### Problems to solve
1) In the text on low-level laser therapy in rams, which two energy densities were used to treat the rams in the first study?
2) From the text on low-level laser therapy in rams, copy the passage beginning at the words "Low-level laser therapy to" and ending after the words "and testes histopathology.", substituting "bulls" for "rams".

### Text for analysis
======
Low-level laser therapy to recovery testicular degeneration in rams: effects on seminal characteristics, scrotal temperature, plasma testosterone concentration, and testes histopathology.

The aim of this study was to investigate the efficiency of low-level laser therapy (LLLT) to recovery testicular degeneration in rams. In the first study, rams were induced to testicular degeneration by scrotal insulation, and then, they were treated using LLLT at 28 J/cm(2) (INS28) or 56 J/cm(2) (INS56) energy densities. Sperm kinetics, morphology, and membranes integrity as well as proportion of lumen area in seminiferous tubule were assessed. In the second study, rams were submitted or not to scrotal insulation and treated or not by the best protocol of LLLT defined by experiment 1 (INS28). In this study were evaluated sperm kinetics, morphology, membranes integrity, ROS production, and DNA integrity. Testosterone serum concentration and proportion of lumen area in seminiferous tubule were also analyzed. Insulation was effective in promoting sperm injuries in both experiments. Biostimulatory effect was observed in experiment 1: INS28 presented smaller proportion of lumen area (P = 0.0001) and less degeneration degree (P = 0.0002). However, in experiment 2, there was no difference between the groups (P = 0.17). In addition, LLLT did not improve sperm quality, and there was a decreasing for total and progressive motility (P = 0.02) and integrity of sperm membranes (P = 0.01) in LLLT-treated groups. Moreover, testosterone concentration was not improved by LLLT (P = 0.37). Stimulation of aerobic phosphorylation by LLLT may have led to a deregulated increase in ROS leading to sperm damages. Thus, LLLT at energy of 28 J/cm(2) (808 nm of wavelength and 30 mW of power output) can induce sperm damages and increase the quantity of cells in seminiferous tubule in rams.
======
### Source information
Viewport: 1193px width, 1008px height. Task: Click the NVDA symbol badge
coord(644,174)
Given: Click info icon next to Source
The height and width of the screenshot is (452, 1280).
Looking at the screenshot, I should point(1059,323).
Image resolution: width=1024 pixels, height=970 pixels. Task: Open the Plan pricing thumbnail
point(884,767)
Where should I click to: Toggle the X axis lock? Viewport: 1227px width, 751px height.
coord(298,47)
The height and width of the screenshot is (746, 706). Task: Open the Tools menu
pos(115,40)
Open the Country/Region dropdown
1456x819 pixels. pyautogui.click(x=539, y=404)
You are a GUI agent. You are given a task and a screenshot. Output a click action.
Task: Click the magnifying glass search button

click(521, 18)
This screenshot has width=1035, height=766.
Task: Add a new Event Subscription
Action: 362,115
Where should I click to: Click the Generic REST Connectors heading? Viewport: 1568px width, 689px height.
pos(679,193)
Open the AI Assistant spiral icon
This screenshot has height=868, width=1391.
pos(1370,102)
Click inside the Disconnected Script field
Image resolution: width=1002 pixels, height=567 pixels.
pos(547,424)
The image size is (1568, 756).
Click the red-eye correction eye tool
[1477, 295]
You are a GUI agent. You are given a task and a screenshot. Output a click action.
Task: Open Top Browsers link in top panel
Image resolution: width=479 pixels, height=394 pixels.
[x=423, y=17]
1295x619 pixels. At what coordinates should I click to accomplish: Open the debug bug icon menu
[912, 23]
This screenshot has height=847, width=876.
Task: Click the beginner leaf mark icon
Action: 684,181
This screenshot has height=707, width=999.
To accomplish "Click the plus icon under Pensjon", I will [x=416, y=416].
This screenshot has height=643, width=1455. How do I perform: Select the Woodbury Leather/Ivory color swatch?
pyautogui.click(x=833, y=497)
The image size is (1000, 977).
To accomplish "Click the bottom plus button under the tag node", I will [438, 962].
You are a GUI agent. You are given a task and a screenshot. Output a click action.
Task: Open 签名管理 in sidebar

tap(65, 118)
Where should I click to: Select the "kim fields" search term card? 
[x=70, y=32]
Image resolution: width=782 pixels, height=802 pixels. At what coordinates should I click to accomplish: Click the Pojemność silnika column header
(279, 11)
======
### Solutions to each task
1) 28 J/cm(2) and 56 J/cm(2)

2)
Low-level laser therapy to recovery testicular degeneration in bulls: effects on seminal characteristics, scrotal temperature, plasma testosterone concentration, and testes histopathology.